There is already a sizable body of research about weed. And there is more research being done all the time. Most of it is aimed at figuring out exactly how weed interacts with the human body. Now, a brand new study suggests that weed users have triple the death risk from high blood pressure.
A New Study
The study was carried out by researchers at Georgia State University’s school of public health. It was published this week in the European Journal of Preventive Cardiology.
The study was essentially a statistical review of data gathered from the National Health and Nutrition Examination Survey. Back in 2005-2006, people participating in that survey were asked whether or not they consume cannabis. Various other health indicators were also monitored and recorded.
The new study tracked the health outcomes of people involved in the original survey. In particular, researchers merged that data with mortality stats gathered from the 2011 U.S. National Center for Health Statistics.
Researchers wanted to see how cannabis use may have affected people’s long-term health. In particular, they measured weed use against the likelihood of suffering from hypertension, heart disease, and cerebrovascular mortality. After adjusting for confounding factors, they concluded that weed users have triple the death risk from high blood pressure.

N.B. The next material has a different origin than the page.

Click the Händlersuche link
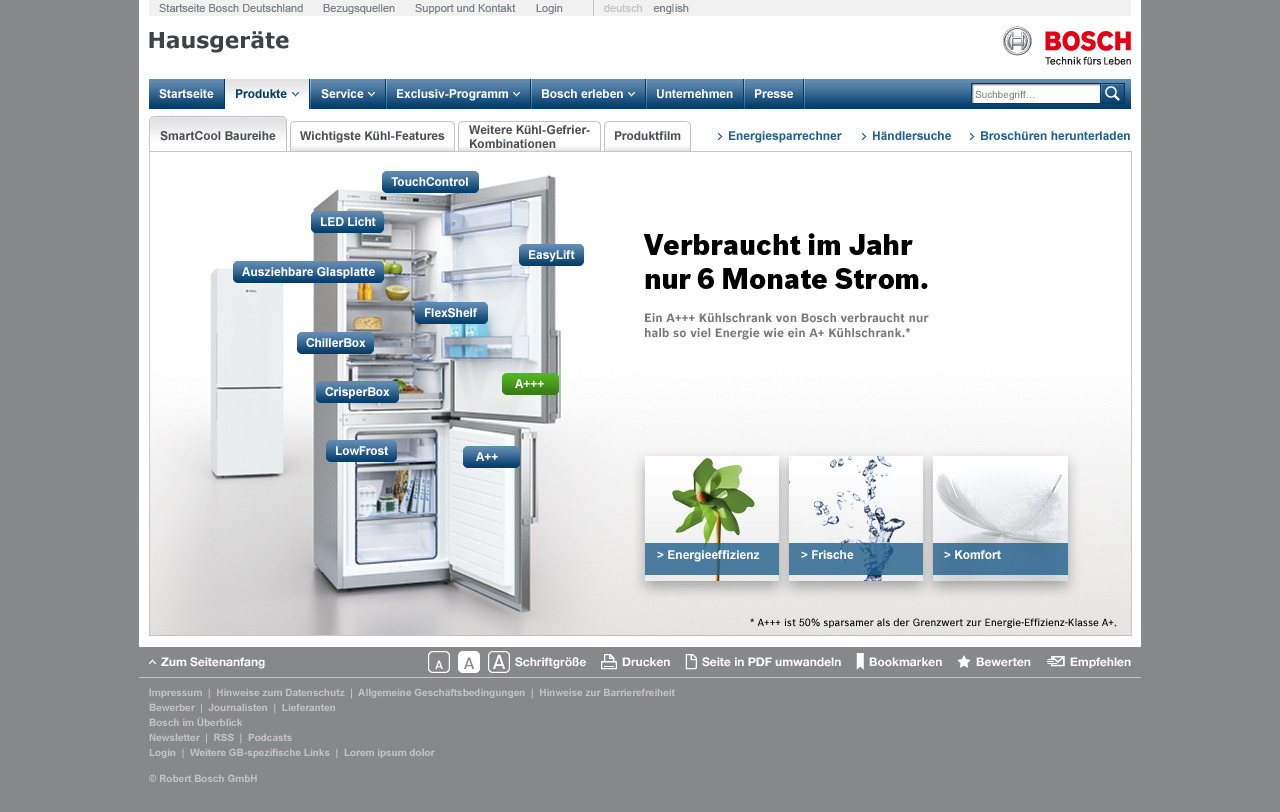1280x812 pixels. click(911, 135)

The researchers looked at data from 1,213 people. Out of those people, 72.5 percent of them are still alive. Of the 27.5 percent of people who had died since the original 2005-2006 survey, those who consumed weed died from hypertension 3.42 times more frequently than those who didn’t.
On top of that, people were 1.04 times more likely to die from high blood pressure for each year of regular cannabis use.
Final Hit: Weed Users Have Triple The Death Risk From High Blood Pressure
With all that said, the results from this study may not be as hard and fast as they may sound. In fact, the researchers themselves are clear about the remaining uncertainties.
“From our results, marijuana use may increase the risk for hypertension mortality,” they wrote. “Recreational marijuana use potentially has cardiovascular adverse effects which needs further investigation.”
Instead of providing any fully conclusive results, the study points to some possible harms associated with regularly consuming weed. But, in the end, this study highlights something that needs to be studied more before we fully understand it.
Similarly, an earlier study found that quitting cannabis may be a bigger contributor to high blood pressure than regular use. “Blood pressure significantly increased during periods of cannabis abstinence compared with periods of cannabis use,” researchers from that study wrote.
On top of that, other studies have found that doses of THC helped lower blood pressure. These studies suggested that cannabis may actually help people with high blood pressure. They also said that doses of medical cannabis could be used as a treatment for hypertension.
After taking all this together with the newer study, it seems obvious that at the very least cannabis consumers should be aware of their blood pressure. Ultimately, it’s probably a good idea for regular weed users to take steps to keep blood pressure in check—but that’s a good idea whether you smoke weed or not.